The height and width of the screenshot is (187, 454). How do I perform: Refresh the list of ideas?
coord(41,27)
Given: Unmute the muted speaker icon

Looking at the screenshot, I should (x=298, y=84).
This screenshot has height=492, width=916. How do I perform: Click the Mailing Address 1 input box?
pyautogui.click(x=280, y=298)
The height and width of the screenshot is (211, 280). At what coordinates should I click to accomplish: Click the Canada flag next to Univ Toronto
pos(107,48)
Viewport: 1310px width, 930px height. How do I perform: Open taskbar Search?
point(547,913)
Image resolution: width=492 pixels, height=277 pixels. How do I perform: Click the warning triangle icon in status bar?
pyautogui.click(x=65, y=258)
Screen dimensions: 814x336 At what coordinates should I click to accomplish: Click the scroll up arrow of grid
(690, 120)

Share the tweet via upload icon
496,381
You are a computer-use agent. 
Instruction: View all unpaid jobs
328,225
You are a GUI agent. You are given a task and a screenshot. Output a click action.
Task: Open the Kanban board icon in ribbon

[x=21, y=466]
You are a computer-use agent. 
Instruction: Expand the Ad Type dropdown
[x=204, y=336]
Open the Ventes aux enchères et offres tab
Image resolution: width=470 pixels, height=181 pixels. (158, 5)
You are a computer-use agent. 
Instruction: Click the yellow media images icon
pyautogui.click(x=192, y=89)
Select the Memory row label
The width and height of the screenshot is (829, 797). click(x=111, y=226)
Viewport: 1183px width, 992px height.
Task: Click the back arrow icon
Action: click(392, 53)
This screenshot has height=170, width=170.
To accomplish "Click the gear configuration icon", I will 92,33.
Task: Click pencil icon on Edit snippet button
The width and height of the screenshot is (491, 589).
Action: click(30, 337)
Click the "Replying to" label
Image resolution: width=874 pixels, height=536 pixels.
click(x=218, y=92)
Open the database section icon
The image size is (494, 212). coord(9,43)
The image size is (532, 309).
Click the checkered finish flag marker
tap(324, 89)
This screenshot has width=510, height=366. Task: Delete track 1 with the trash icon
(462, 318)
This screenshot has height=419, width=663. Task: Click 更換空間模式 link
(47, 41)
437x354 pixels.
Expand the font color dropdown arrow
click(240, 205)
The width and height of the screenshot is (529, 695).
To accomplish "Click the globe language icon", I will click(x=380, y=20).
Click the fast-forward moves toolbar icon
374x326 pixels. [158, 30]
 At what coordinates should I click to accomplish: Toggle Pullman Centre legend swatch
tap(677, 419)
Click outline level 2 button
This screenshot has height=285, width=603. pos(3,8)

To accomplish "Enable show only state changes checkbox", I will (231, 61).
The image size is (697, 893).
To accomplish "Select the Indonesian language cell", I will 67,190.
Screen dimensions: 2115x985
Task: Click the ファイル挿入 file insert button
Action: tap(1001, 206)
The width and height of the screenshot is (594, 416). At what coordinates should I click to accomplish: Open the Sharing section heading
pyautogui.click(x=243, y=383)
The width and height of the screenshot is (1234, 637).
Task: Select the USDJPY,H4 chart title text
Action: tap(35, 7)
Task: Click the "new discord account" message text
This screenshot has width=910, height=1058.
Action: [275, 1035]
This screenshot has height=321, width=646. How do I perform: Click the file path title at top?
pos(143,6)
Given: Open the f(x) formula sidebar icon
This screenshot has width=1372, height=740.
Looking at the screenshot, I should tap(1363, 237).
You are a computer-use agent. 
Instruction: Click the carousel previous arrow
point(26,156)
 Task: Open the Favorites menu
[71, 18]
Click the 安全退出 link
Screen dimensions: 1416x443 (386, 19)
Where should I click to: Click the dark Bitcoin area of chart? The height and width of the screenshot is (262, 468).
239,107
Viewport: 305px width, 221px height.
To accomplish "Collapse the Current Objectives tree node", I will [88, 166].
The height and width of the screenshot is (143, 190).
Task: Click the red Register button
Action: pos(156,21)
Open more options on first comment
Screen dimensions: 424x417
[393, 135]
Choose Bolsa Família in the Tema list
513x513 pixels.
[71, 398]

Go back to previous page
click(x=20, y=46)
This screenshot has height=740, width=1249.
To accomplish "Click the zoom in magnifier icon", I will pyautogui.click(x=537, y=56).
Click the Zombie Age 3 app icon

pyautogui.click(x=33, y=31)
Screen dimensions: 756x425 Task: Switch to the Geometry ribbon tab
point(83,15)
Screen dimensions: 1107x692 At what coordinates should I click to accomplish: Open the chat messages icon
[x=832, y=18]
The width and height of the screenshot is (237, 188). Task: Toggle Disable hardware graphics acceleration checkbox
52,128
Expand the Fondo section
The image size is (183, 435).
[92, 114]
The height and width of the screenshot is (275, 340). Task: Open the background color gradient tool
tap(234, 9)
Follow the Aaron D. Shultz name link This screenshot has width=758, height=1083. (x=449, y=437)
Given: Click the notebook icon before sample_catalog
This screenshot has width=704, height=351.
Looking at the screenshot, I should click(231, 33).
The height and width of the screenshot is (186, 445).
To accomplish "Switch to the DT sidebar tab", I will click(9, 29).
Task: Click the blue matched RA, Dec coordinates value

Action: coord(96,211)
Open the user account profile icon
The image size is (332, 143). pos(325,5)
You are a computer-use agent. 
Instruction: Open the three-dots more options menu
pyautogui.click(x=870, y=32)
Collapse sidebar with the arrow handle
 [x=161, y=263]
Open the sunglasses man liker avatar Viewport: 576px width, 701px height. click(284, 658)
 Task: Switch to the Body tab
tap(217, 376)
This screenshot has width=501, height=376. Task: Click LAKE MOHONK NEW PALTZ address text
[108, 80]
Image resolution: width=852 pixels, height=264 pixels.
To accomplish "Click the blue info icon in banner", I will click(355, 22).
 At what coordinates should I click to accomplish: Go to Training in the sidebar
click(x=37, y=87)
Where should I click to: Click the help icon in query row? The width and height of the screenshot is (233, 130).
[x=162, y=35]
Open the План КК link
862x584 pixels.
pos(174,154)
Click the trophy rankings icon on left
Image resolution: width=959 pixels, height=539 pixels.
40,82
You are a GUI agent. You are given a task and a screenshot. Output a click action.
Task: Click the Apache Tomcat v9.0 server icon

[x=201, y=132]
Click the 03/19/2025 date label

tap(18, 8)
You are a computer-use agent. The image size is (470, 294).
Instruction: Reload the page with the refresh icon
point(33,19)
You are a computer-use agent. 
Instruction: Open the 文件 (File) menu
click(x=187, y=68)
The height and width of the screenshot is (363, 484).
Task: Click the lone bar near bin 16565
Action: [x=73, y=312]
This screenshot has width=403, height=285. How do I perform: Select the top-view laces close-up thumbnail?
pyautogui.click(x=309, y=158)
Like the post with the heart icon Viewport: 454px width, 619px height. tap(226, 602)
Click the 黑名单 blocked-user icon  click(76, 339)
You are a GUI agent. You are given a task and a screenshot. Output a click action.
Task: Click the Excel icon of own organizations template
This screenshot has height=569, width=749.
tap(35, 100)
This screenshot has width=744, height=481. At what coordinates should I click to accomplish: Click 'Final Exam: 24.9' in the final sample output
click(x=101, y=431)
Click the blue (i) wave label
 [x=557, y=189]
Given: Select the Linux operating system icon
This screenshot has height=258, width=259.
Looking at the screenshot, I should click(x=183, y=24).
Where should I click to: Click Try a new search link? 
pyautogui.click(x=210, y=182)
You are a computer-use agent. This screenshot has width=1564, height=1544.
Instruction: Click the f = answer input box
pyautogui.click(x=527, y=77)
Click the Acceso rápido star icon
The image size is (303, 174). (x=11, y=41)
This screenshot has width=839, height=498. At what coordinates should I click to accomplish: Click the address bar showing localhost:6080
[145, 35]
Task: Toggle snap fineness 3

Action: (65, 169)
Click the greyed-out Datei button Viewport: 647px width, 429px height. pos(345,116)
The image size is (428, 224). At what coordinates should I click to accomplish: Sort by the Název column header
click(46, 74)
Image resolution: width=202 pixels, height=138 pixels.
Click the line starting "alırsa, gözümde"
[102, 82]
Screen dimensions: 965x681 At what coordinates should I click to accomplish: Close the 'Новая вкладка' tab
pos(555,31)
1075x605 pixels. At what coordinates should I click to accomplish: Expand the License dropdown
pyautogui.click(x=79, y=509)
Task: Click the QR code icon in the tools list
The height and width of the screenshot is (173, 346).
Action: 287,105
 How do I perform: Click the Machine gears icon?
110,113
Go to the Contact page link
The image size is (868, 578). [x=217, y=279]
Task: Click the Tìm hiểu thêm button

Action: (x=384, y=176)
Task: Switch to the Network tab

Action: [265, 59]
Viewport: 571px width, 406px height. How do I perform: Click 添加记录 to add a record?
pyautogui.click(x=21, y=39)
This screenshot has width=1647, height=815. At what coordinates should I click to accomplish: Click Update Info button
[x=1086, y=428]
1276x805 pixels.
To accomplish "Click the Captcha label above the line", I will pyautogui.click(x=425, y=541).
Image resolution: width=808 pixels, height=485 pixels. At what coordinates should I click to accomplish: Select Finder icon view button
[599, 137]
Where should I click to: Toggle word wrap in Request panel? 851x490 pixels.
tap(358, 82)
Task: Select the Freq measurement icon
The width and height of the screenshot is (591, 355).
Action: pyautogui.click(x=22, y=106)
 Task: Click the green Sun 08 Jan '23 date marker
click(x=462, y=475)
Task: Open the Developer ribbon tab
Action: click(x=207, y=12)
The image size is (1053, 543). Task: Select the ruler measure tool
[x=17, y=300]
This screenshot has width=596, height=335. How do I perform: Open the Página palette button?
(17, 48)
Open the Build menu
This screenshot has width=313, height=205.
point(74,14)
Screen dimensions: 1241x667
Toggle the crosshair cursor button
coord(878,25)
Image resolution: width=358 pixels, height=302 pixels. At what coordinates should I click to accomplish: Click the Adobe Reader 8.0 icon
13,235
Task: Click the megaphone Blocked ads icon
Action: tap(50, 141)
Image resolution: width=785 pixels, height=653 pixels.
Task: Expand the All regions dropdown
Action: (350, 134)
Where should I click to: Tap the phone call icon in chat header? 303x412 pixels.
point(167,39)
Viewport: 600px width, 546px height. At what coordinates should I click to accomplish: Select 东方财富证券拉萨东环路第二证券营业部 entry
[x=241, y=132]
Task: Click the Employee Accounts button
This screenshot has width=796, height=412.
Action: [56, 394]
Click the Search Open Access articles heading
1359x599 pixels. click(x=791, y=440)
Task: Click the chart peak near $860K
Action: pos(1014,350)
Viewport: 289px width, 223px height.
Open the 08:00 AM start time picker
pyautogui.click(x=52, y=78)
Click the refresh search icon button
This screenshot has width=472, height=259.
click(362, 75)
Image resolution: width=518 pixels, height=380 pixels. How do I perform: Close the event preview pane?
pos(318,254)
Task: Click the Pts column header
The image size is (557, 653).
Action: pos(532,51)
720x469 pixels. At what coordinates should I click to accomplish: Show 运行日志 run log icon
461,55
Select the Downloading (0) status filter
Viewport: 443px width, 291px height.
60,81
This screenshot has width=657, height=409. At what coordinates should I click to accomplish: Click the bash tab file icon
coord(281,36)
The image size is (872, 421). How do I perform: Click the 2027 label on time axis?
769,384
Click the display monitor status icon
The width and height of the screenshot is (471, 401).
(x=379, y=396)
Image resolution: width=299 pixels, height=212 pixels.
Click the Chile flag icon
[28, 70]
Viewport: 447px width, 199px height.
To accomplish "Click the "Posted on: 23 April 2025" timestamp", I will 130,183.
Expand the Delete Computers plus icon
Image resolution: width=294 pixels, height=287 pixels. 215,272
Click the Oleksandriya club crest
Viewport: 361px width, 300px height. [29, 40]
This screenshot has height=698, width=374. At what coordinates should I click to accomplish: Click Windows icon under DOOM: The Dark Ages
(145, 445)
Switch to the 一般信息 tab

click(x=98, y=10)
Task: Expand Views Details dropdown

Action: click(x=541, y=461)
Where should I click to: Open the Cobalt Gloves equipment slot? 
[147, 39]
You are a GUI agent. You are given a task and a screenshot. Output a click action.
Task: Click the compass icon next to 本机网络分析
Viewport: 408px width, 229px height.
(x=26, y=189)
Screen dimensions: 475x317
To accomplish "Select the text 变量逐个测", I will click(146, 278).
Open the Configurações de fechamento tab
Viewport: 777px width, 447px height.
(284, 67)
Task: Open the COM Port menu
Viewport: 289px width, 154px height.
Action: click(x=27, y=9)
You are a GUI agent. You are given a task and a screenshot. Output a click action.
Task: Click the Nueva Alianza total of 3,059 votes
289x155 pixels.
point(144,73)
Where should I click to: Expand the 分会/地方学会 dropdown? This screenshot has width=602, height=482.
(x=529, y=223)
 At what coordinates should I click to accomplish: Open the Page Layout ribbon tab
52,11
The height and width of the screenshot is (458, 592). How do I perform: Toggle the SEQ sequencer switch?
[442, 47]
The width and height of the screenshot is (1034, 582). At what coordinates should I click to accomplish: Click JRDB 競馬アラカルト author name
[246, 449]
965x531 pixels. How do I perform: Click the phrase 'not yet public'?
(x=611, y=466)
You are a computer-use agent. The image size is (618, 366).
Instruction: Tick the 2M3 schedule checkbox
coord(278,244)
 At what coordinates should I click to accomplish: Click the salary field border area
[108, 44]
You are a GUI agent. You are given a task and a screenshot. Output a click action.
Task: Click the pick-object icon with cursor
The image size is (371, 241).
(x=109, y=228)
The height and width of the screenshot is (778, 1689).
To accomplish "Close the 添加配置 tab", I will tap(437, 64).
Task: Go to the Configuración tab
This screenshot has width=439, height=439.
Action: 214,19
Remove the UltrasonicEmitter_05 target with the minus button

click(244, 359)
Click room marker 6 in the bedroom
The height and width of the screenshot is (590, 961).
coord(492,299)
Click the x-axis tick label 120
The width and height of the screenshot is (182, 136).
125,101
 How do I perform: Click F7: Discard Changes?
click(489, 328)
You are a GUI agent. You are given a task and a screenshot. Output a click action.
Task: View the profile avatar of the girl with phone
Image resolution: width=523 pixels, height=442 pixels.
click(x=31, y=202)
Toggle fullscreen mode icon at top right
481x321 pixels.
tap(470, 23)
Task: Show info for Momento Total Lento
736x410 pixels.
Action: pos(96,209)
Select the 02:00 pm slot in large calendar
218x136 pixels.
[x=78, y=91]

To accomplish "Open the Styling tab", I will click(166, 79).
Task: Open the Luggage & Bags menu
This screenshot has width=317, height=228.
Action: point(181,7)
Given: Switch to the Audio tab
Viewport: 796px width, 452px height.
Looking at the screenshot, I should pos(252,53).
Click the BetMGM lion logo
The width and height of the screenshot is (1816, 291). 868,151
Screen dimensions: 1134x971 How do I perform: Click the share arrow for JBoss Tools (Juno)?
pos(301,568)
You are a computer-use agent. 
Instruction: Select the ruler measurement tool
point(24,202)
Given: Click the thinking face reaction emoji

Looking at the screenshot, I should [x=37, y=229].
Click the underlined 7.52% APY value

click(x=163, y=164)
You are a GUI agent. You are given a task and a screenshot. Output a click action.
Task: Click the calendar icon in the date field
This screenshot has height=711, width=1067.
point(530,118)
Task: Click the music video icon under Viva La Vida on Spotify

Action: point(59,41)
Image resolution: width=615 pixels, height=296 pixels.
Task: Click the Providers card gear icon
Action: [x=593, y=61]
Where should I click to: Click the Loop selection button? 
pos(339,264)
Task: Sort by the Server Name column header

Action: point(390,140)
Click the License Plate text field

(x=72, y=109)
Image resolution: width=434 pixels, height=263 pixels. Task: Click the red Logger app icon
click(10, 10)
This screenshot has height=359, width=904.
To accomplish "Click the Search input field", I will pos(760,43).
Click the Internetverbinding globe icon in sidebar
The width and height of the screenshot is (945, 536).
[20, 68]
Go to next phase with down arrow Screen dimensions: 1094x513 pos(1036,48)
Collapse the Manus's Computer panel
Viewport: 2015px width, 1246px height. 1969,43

- WHAT IS EXPECTED:
Look through the data and show every line containing "avatar".

- SOLUTION BELOW:
Open the sunglasses man liker avatar Viewport: 576px width, 701px height. click(284, 658)
Task: View the profile avatar of the girl with phone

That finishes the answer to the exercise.